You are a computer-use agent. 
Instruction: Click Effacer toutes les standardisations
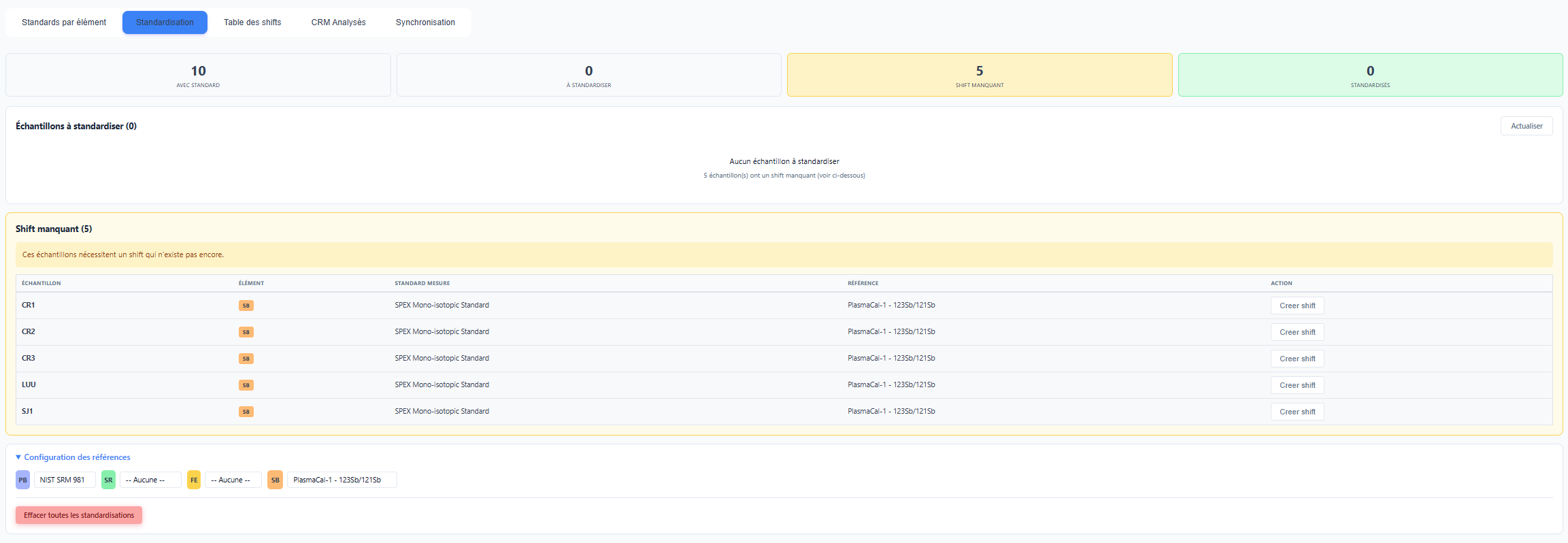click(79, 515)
--
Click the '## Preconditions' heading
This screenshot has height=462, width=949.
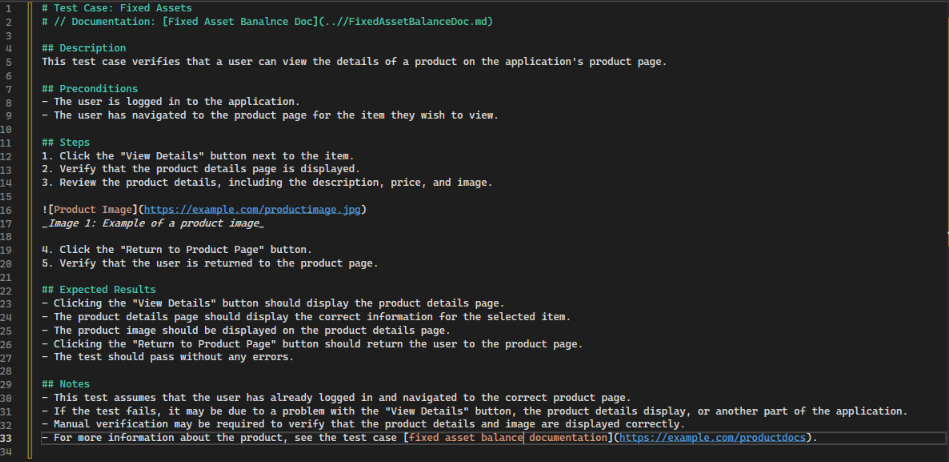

== Exercise directions ==
Within the material above, the line with "Click the '## Preconditions' heading" opens the range and the line with "This screenshot has height=462, width=949." closes it; reproduce that range word for word.

== Reply ==
Click the '## Preconditions' heading
This screenshot has height=462, width=949.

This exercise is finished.